このパターンでは、上から順に「ローソク足>短期線(オレンジライン)>長期線(緑ライン)」の順に並んでおり、いずれも上昇トレンドを示しています。

このような形は「パーフェクトオーダー」または「順パターン」などと呼ばれ、買い継続のシグナルとされます。

【デッドクロス】売りシグナル①

【デッドクロス】売りシグナル①
出典:TradingView

このパターンでは、上昇から横ばい、もしくは下降し始めている長期線(緑ライン)を、短期線(オレンジライン)が上から下に突き抜けています。

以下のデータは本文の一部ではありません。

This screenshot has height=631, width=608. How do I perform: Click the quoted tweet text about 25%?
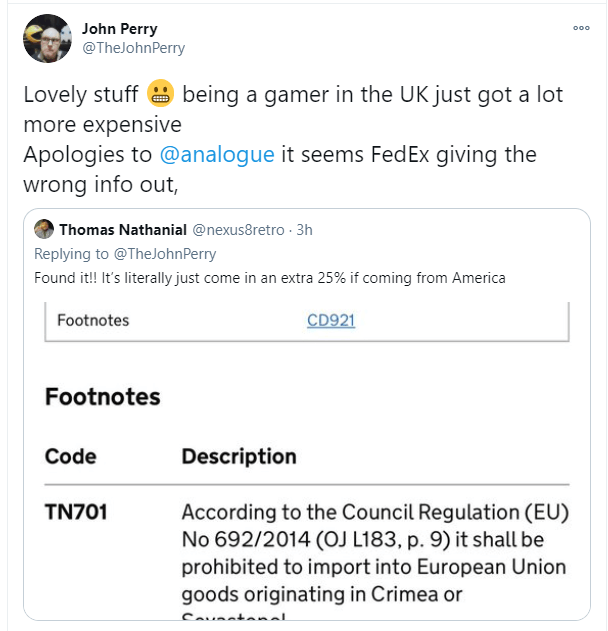[x=270, y=278]
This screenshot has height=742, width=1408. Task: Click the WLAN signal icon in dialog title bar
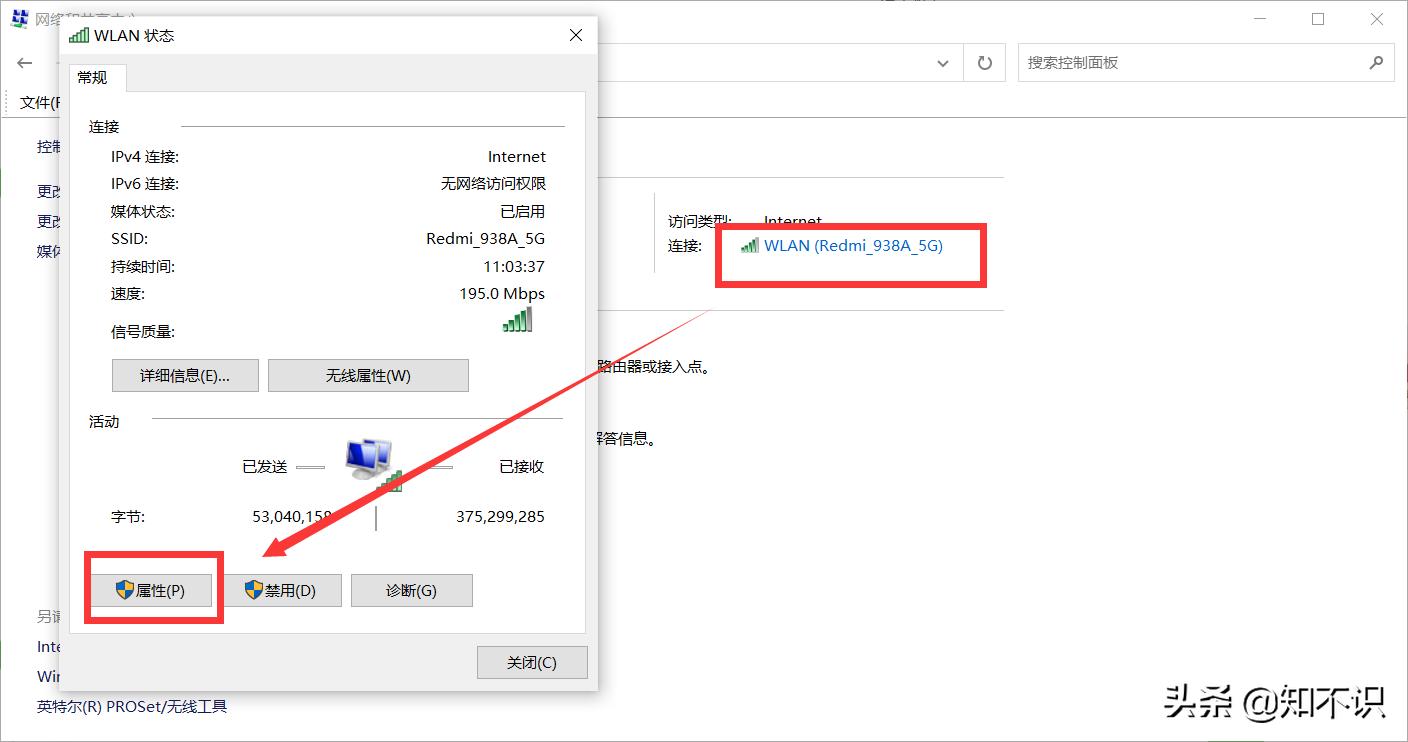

さらに、その時点でローソク足が、2本の移動平均線の下に位置しています。

このようなパターンは典型的な売りシグナルとされます。

【デッドクロス】売りシグナル②

【デッドクロス】売りシグナル②
出典:TradingView

このパターンでは、高値圏で長期線(緑ライン)が横ばい、もしくは下落し始めており、短期線(オレンジライン)は横ばいから下落傾向に変化しつつあります。

近いタイミングで双方の線がデッドクロスする可能性があり、さらにローソク足も双方の線の下に位置しています。

このようなパターンも「売りシグナル①」の発生を先読みした売りシグナルとなります。

売り継続

売り継続
出典:TradingView

このパターンでは、上から順に「長期線(緑ライン)>短期線(オレンジライン)>ローソク足」の順に並んでおり、いずれも下落トレンドを示しています。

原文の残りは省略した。